César Thomson (18 March 1857 – 21 August 1931) was a Belgian violinist, teacher, and composer.

==Biography==

He was born in Liège in 1857. At age seven, he entered the Royal Conservatory of Liège, and studied under Désiré Heynberg, Rodolphe Massart and Jacques Dupuis (1830-1870). By age 16, he was considered to have "a technique unrivalled by any other violinist then living". He was also a student of Hubert Léonard, Henryk Wieniawski and Henri Vieuxtemps.

In 1873, he became concertmaster of the private orchestra (52 players) of Baron Paul von Derwies, a Russian banker and railroad magnate, who, in 1870, had built the Castello di Trevano as a temple to music, in the vicinity of Canobbio, by Lugano, Switzerland. After von Derwies lost his mind and disappeared, Thomson left Lugano in 1877, but not before he had married a local noblewoman, Luisa Riva. In 1879, he played in a Berlin orchestra, and in 1882 was appointed violin professor at his alma mater, the Liège Conservatory. In 1897, he succeeded Eugène Ysaÿe as principal professor at the Brussels Conservatory. In 1898, he established a string quartet, with himself as first violin.

He had great success as a concert soloist at Leipzig in 1891 and Brussels in 1898. His appearances in Britain and the United States were less favourably received, but he was popular in South America. He taught at Ithaca College in New York 1924-27 and at the Juilliard School.

César Thomson revived many of the then obscure works of Niccolò Paganini, and he did much work in editing, arranging and transcribing works from the early Italian school, by composers such as Corelli, Handel, Tartini, J. S. Bach, Nardini and Vitali. His own compositions included a Zigeuner Rhapsody for violin and orchestra (1909). Many well-known violinists studied with him, including Charlotte Ruegger, who also worked as his assistant at the Brussels Conservatory.
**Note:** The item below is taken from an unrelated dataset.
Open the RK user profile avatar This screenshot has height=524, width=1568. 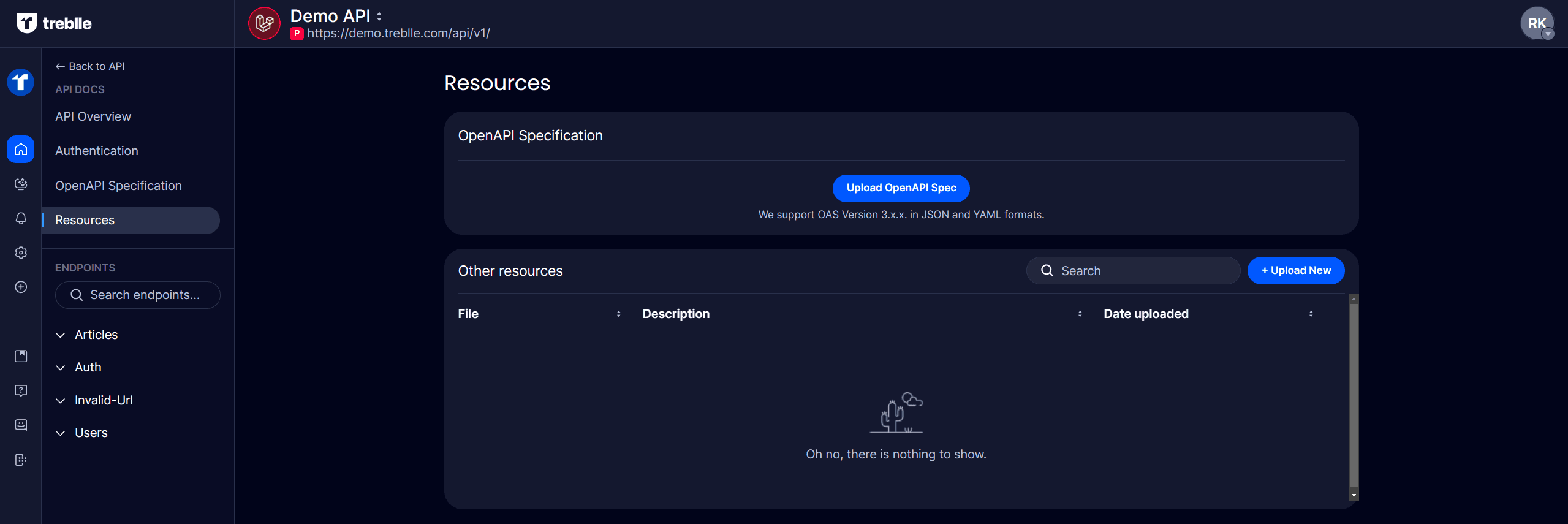pyautogui.click(x=1536, y=23)

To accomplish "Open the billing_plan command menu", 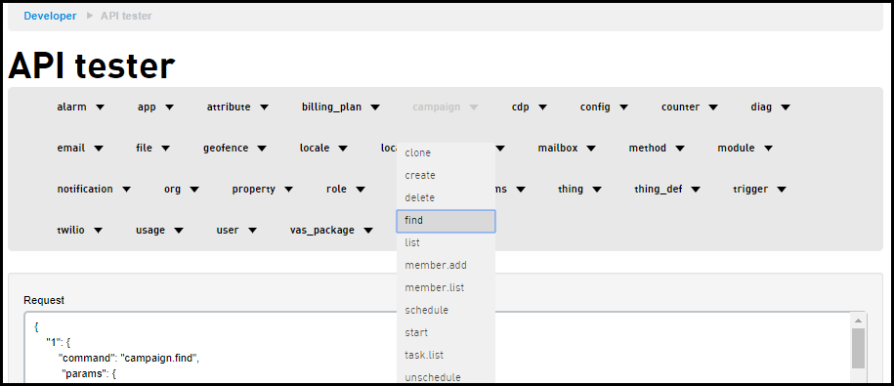I will (340, 107).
César Thomson died in Bissone, near Lugano, in 1931.

== Honours ==
- 1919 : Commander of the Order of Leopold.

==Students==
His notable students included: Hugo Alfvén, Oskar Back, Aylmer Buesst, Max Donner, Demetrius Dounis, Edwin Grasse, Johan Halvorsen, Guillermo Uribe Holguín, Paul Kochanski, Alma Moodie, Celia Torrá, and Haydn Wood. Thomson played an important role in training two significant American chamber groups, having taught three members of the Flonzaley Quartet and at least two of the Zoellner Quartet, which made its first European appearances at his private soirees.

==Other==
There is a Boulevarde César Thomson in Liège.